A number of buyers and sellers make a market. At any given point in time, there are bids and offers for a particular stock. The order book which is visible to the investing public shows the spread at which a jobber is willing to buy and sell stocks of a company. The ‘bid’ price is always less than the ‘offer’ price and the difference is the profit margin of the jobber. Investors get the bigger picture by observing the movements of the benchmark indices- the Dow, the Nasdaq, the S & P 500 among others.
The stock market is said to be the barometer of the economy and should ideally reflect the economic conditions of a particular economy. But in the short term, investor sentiment plays a crucial role in price discovery. When there is a preponderance of negative news like downgrading of the sovereign rating of a country, there is selling pressure. People in general perceive it to be an indication that the country’s economy is in trouble. A recent example is the S & P downgrade of France from ‘AAA’ to ‘AA’.

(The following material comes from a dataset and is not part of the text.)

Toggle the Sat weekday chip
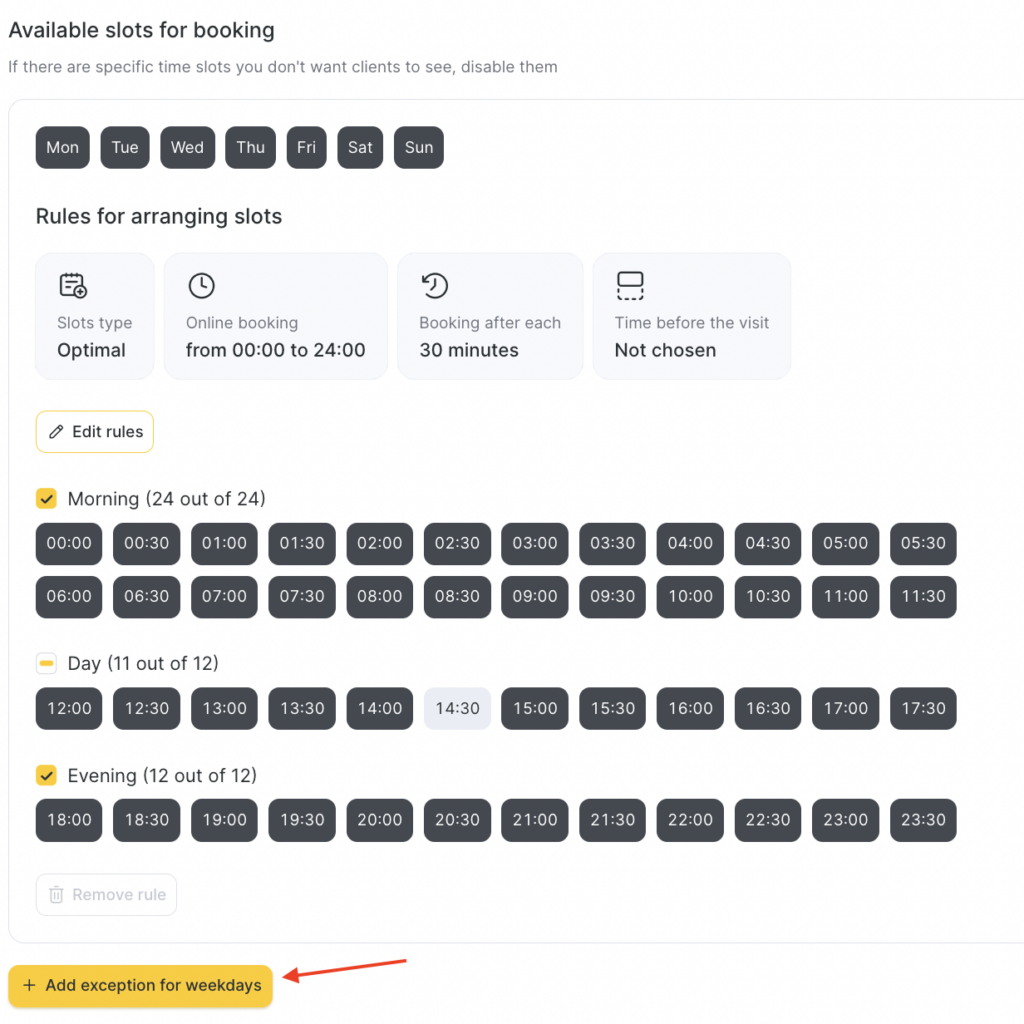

You must have heard market commentators talk about the market being volatile. It means that stock prices are fluctuating wildly within a band during a trading session. There is, in other words, an absence of a trend. Volatility is caused by uncertainty and confusion in the minds of investors suffering alternate bouts of greed and fear. Aggressive traders, who revel in such conditions, compound the crisis of confidence by creating ‘bubble’ volumes or leveraged trades.
Such ‘bubbles’ occur because stocks are priced irrationally based on unrealistic expectations rather than concrete fundamental analysis of its actual worth. Like it invariably happens all bubbles burst when such excesses get corrected as information is analysed correctly.

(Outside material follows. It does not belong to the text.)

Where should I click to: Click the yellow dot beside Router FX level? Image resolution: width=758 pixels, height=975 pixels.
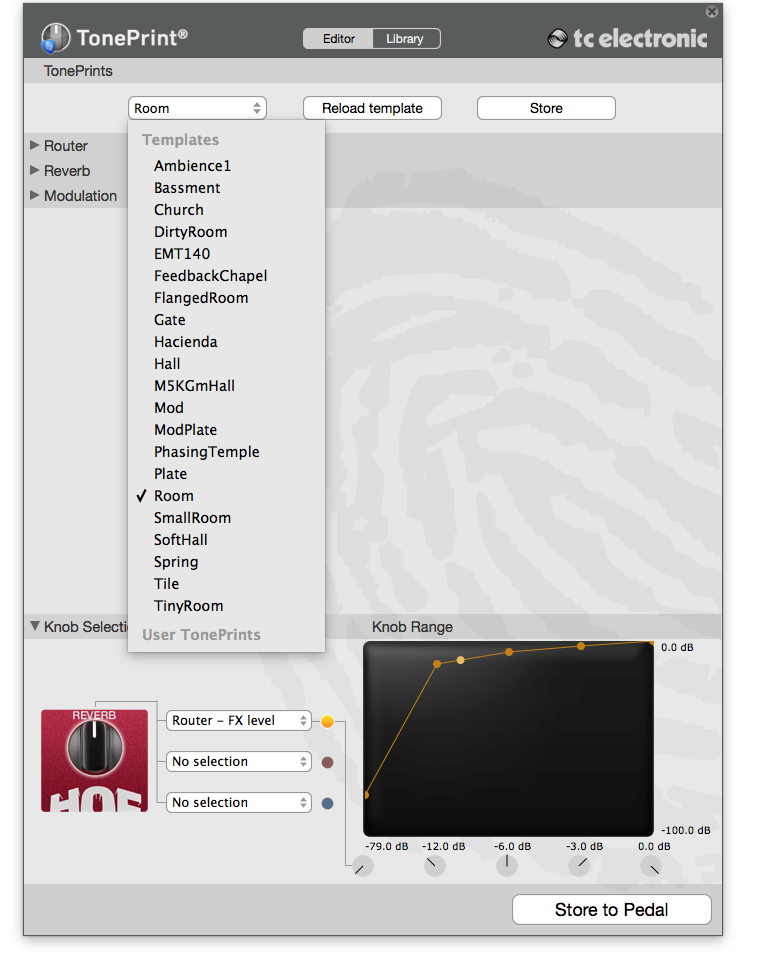point(327,721)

A classic example of bubbles is the way markets reacted globally on February 27, 2007 triggered by rumors that the Chinese authorities would raise interest rates to curb inflation and clampdown on speculation with borrowed funds. The result: the Chinese markets collapsed nearly 9 per cent in a single session, sending shock waves which destabilized equities across all major markets.
Markets fluctuate because there are multiple sets of investors trading at a given point in the market. There are ‘bulls’ who think the market can only go up, there are ‘bears’ who believe that the worst is yet to come and there are the so-called ‘stags’ who believe in quick gains through rapid trading activity. Market fluctuation is a function of demand and supply for a particular security or buying and selling in a market. Many believe that fluctuations are signs of a healthy and vibrant market.